Dask User Guide

This user guide is also available as a Jupyter Notebook. Download Jupyter Notebook

Table of Contents

Set up Conda environment

If this is your first time using Dask, you need to install some packages. You only need to do it once.

Follow the steps on these pages to get started:

Set up Dask workloads on a local cluster

The following Python code snippet starts a local Dask cluster (on the Notebook server) and connects to it

from dask.distributed import Client, LocalCluster

# By default, the number of workers is automatically set based on the number of CPU cores
cluster = LocalCluster()

# Or, to specify a specific number of workers, set 'n_workers' to the number of workers desired
cluster = LocalCluster(n_workers=6)

client = Client(cluster)

Set up Dask workloads on a remote cluster

Usually, the address to the Dask scheduler is set by the DASK_SCHEDULER_ADDRESS environment variable.

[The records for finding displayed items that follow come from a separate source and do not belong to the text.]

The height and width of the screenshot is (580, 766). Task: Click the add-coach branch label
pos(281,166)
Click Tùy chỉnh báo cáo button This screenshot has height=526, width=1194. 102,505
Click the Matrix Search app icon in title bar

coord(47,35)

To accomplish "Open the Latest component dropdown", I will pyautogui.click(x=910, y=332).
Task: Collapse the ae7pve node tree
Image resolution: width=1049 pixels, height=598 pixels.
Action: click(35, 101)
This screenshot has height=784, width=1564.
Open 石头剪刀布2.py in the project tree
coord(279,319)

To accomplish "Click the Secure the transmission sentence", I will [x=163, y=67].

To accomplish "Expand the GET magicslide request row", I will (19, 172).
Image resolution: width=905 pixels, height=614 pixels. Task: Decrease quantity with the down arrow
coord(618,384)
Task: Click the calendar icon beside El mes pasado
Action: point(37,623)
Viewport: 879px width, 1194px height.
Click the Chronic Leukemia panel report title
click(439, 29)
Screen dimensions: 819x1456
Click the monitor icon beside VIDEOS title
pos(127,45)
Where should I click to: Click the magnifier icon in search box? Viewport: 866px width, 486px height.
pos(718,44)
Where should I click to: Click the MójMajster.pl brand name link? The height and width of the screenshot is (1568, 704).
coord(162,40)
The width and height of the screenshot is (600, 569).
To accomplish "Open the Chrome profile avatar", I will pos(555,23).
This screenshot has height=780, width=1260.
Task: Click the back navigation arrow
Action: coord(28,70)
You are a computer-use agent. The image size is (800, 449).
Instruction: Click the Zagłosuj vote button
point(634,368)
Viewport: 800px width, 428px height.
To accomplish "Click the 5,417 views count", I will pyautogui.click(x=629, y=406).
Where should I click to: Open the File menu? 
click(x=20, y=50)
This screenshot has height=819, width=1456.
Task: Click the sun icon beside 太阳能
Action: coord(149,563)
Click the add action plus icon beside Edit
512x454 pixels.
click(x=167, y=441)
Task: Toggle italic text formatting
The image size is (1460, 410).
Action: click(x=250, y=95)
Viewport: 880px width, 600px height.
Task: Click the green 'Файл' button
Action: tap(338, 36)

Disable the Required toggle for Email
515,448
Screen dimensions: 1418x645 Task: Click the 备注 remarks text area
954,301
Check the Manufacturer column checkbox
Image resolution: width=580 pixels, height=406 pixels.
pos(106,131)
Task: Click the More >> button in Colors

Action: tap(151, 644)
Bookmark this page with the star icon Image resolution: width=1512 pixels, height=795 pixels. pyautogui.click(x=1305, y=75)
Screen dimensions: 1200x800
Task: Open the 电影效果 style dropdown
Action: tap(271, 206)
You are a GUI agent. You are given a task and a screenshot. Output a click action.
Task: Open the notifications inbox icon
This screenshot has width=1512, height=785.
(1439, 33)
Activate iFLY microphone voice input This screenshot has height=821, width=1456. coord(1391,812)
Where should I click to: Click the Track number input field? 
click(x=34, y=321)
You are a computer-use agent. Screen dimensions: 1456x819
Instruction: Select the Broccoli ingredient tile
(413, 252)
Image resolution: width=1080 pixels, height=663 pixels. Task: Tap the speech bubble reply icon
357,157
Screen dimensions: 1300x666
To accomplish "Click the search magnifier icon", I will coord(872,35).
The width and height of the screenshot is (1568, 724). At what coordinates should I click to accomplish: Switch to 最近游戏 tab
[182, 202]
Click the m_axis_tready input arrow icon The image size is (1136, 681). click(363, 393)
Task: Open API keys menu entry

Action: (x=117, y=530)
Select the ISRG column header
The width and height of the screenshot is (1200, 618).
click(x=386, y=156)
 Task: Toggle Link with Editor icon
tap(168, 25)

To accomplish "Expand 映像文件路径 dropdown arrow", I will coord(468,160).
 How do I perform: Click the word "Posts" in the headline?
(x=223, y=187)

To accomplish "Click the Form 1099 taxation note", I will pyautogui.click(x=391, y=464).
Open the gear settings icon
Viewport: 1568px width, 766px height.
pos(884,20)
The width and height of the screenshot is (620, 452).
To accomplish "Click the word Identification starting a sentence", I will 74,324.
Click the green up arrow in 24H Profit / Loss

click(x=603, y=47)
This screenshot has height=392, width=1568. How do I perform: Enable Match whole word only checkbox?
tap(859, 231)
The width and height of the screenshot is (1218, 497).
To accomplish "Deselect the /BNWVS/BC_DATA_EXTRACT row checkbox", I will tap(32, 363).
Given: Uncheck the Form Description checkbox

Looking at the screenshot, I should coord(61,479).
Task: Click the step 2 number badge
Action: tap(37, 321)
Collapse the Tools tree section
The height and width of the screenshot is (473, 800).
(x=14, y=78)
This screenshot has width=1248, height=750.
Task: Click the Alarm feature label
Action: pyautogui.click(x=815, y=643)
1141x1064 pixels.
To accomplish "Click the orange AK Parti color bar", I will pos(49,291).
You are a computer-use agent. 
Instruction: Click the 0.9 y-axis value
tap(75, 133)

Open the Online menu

Before continuing, check if this is set

import dask
dask.config.get('scheduler_address')

This should output the address of the Dask scheduler (address:port). If you don’t see the address or an error message is thrown, you should set the Dask scheduler address.

import dask

# Replace 'address:port' with the actual address and port number of the Dask scheduler
dask.config.set({'scheduler_address': 'address:port'})

Now, you can connect to the remote Dask cluster.

from dask.distributed import Client

client = Client()

Dask and Xarray operations

Reading netCDF files

Read one netcdf file as xarray Dataset

import xarray as xr

ds = xr.open_dataset("/path/to/netcdf.nc")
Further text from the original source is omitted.